Pendant ce temps, certains commerçants profitaient des prix de produits de première nécessité tels que l’huile de cuisson et le riz.
La récolte de noix de cajou est rapidement devenue un facteur déterminant dans les élections du pays. Alors que 80 % des Bissau-Guinéens dépendent de la noix de cajou comme source de revenus, l’effondrement du prix payé pour cette récolte a été dévastateur pour la sécurité alimentaire.
Héritage colonial
Deux semaines avant les élections législatives, le leader du Parti du Congrès National Africain, Ibrahim Diallo, avait affirmé que le gouvernement n'avait rien fait pour sauver les récoltes, condamnant ainsi la population à « la faim, à l'extrême pauvreté et à une mort lente ».

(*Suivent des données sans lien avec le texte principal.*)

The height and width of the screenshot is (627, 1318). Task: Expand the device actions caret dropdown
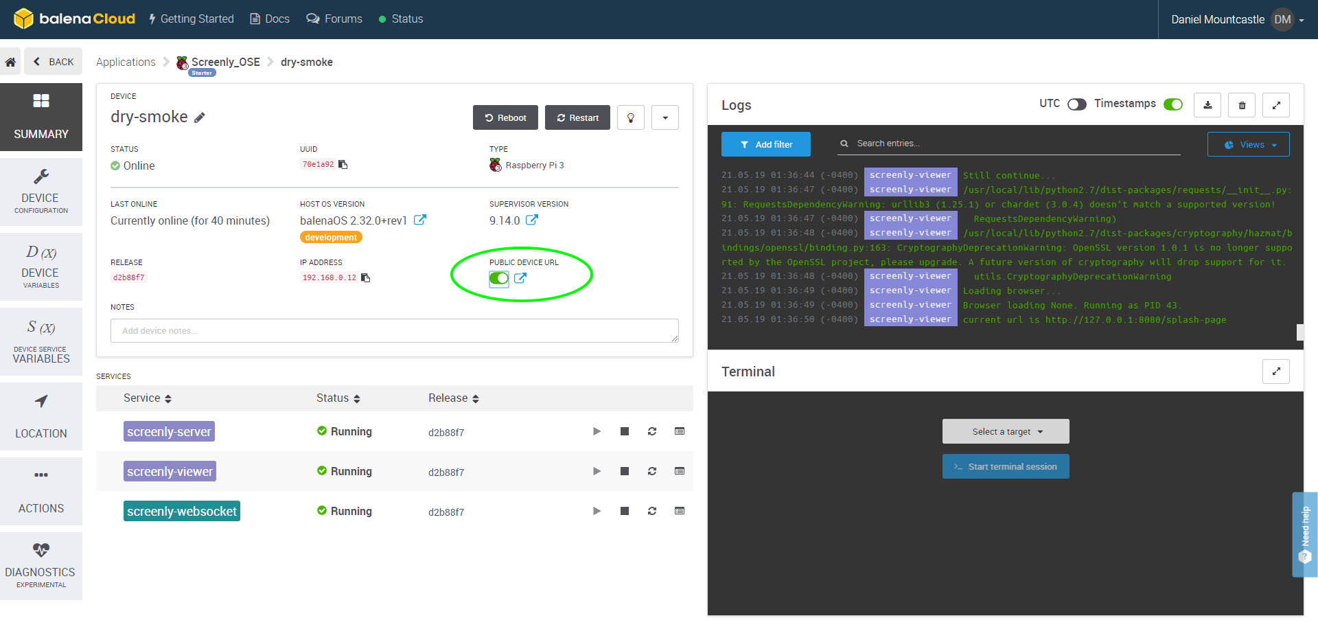pyautogui.click(x=664, y=117)
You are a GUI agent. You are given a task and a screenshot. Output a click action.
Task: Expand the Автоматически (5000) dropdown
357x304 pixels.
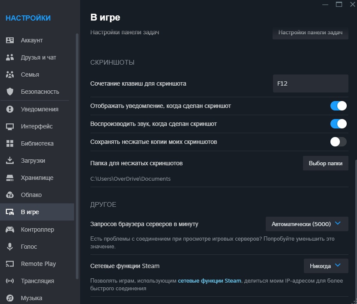(x=307, y=224)
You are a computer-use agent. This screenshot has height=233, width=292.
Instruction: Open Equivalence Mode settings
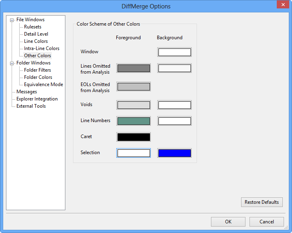click(43, 84)
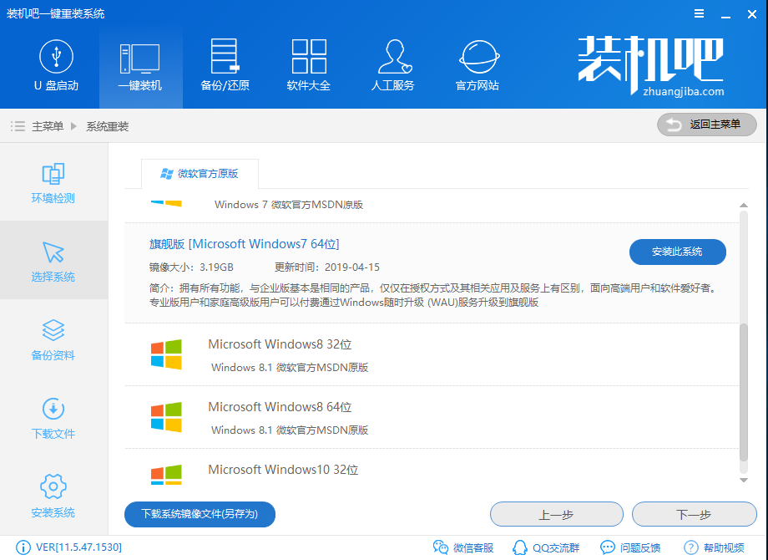The image size is (768, 560).
Task: Go to 下载文件 step
Action: [x=53, y=418]
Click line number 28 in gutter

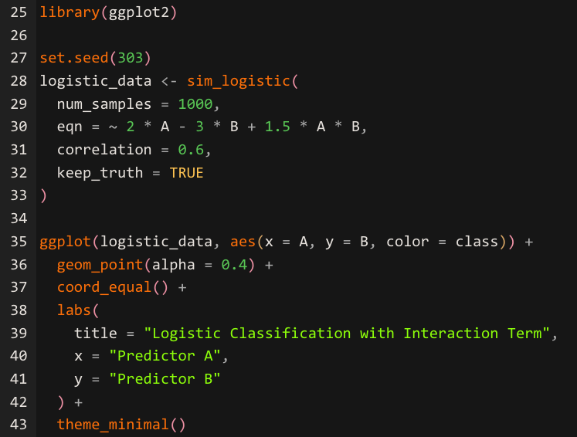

Après les élections, l’opposition a pris le contrôle du Parlement bissau-guinéen. Entre-temps, selon un rapport, la récolte catastrophique de noix de cajou aurait provoqué de graves famines dans de nombreuses régions.
Jaime Boles a déclaré : « Les petits producteurs ont vendu toutes leurs noix [bien en dessous du prix fixe] parce qu’ils n’avaient rien à manger ; ils n’avaient pas de nourriture ». Il a qualifié cela de situation de véritable exploitation.
Alors, quelle a été la cause de cette catastrophe presque inexprimée dans l’un des pays les plus pauvres du monde ? Lorsque la Guinée-Bissau a obtenu son indépendance du Portugal en 1974, les Portugais n'ont laissé qu'une seule usine dans le pays (une brasserie) après 80 ans de régime colonial formel.
Ainsi, le pays nouvellement indépendant n’avait d’autre choix que de suivre le modèle de développement économique fondé sur les cultures de rente initié sous le colonialisme portugais. Cela reste une préoccupation majeure : avec 90 % des exportations du pays dépendant d’une seule culture, il existe une forte susceptibilité à ce type de choc économique.
Cueillir des morceaux
Au-delà de ces facteurs structurels, le déclencheur immédiat a été la formation d’un cartel par les acheteurs – qui approvisionnent principalement les marchés du Brésil, de la Chine et de l’Inde – pour réduire le prix qu’ils payaient pour les noix de cajou.
Mais cela s’est produit en réponse à l’évolution des conditions économiques mondiales : les acheteurs ont été confrontés à une augmentation des coûts en raison de l’inflation mondiale suite à la réponse politique à la pandémie de COVID-19 et à la guerre en Ukraine.
De plus, l’économiste Santos Fernandes a cité comme facteur la baisse de la valeur du franc CFA par rapport au dollar.
En attendant, les Bissau-Guinéens doivent recoller les morceaux. Ce n’est pas facile dans un pays où la récolte de noix de cajou est vitale pour payer les dettes structurelles et fournir à la population suffisamment d’argent pour se nourrir.
Fernandes a souligné l'impact de cette catastrophe sur les finances publiques, même si le mois dernier, le FMI a approuvé une nouvelle tranche de prêts au pays.
Une longue, dure et sèche saison s’annonce pour une nation qui doit maintenant ramasser les morceaux de ces fiascos politiques mondiaux qu’elle n’a pas choisis.
Toby Green est professeur d’histoire africaine au King’s College de Londres.